__Compito da svolgere__.
Riscrivi il passo del racconto di pesca in Slovenia che comincia con "Gran pescatore alla" e prosegue fino a "in acqua dolce.", mettendo "ruscelli" al posto di "torrenti".

=== Documento ===

Slovenia  25/07/2005


di Gianfranco “Von Pellix” Pelliciari

...ovvero, una splendida vacanza di pesca in Sava e in Radovna.
Anche per il 2005, come peraltro da tre stagioni a questa parte, io e mia moglie ci siamo regalati una “vacanza” in Slovenia. È fuor di dubbio che la località e l’albergo dove soggiornare sono state delle mie scelte strategiche non certo nell’ottica del turismo ma in quella della …pesca: l’Hotel Tripic in Bohinjska Bistrica, praticamente sulle rive della Sava, ritrovo ormai conosciuto ed apprezzato da parecchi pescatori di tutta Europa.


Ma, a differenza degli anni precedenti, quest’estate ho portato con me anche i miei anziani genitori.
Grazie alla perfetta e gentile ospitalità della direzione dell’Hotel, che ci ha messo a disposizione delle splendide e nuovissime camere a pianterreno (mio padre, classe 1916, ha 89 anni e mia madre, classe 1924, ne ha 81 con alcune difficoltà di deambulazione), ho così finalmente potuto adempiere a due impegni che avevo preso con me stesso da molto tempo: portare i miei genitori in vacanza con me e mia moglie per regalare loro un periodo di ferie da passare insieme, come ai bei vecchi tempi - e, forse, fra le ultime occasioni che ci potremo permettere di godere uniti ed in buona salute - senza peraltro nulla togliere alla mia passione per la pesca a mosca ma, soprattutto, far ritornare finalmente a pescare mio padre.

Già. Mio padre….

Gran pescatore alla passata, fin da piccolo mi ha portato per fiumi e torrenti per condividere con me questa sua unica, grande passione che è la pesca in acqua dolce.


Sul “nostro” Ticino ho così imparato da lui prima ad innescare i bigatti su ami del 18 legati ad uno spezzone di monofilo fissato ad una cannetta di bamboo, con un piombino in fondo ed una pennetta d’istrice in mezzo a far da galleggiante, e poi a pescare vaironi ed alborelle, triotti e cavedanelli.
In questo modo, con pazienza e comprensione, da vecchio e saggio pescatore è riuscito a trasmettermi integro il suo grande amore per la natura e per l’ambiente e la sua innata e viscerale passione per la pesca nelle “acque che ridono”.
Così, col susseguirsi degli anni, per me il passaggio dalla cannetta fissa alla canna alla bolognese per la pesca alla passata e alla canna da lancio per la pesca con la camolera, la moschera ed il cucchiaino è stato breve e naturale.

=== Voci dei dati ===

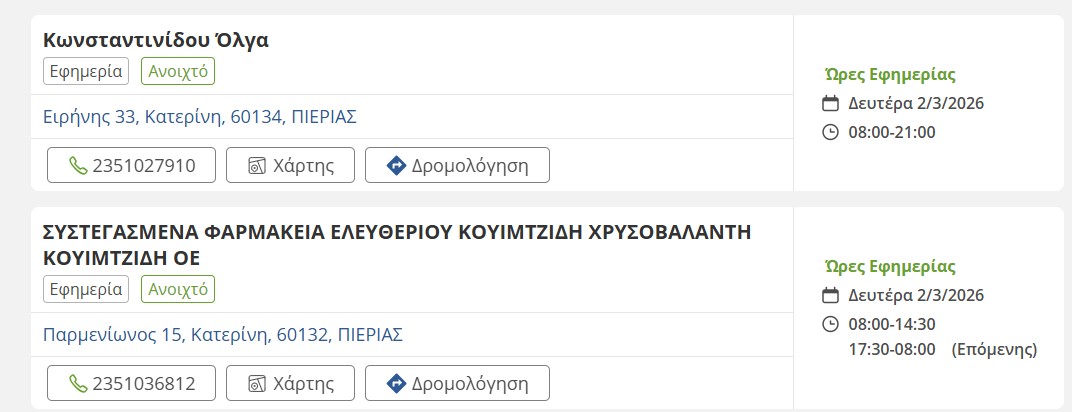Viewport: 1072px width, 412px height.
Task: Click map icon in Kouimtzidi's Χάρτης button
Action: [257, 383]
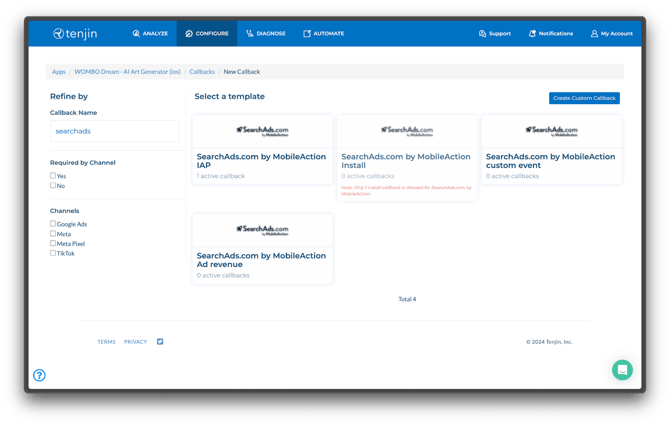This screenshot has height=425, width=670.
Task: Switch to the Configure tab
Action: tap(207, 34)
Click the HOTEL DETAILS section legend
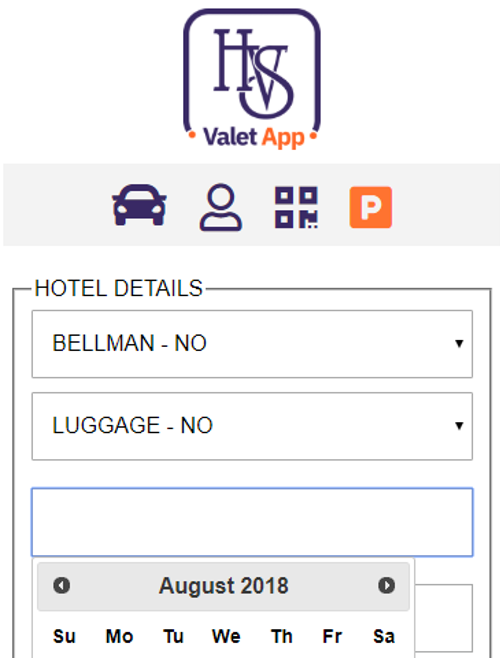 [x=118, y=289]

===

__Soluzione__.
Gran pescatore alla passata, fin da piccolo mi ha portato per fiumi e ruscelli per condividere con me questa sua unica, grande passione che è la pesca in acqua dolce.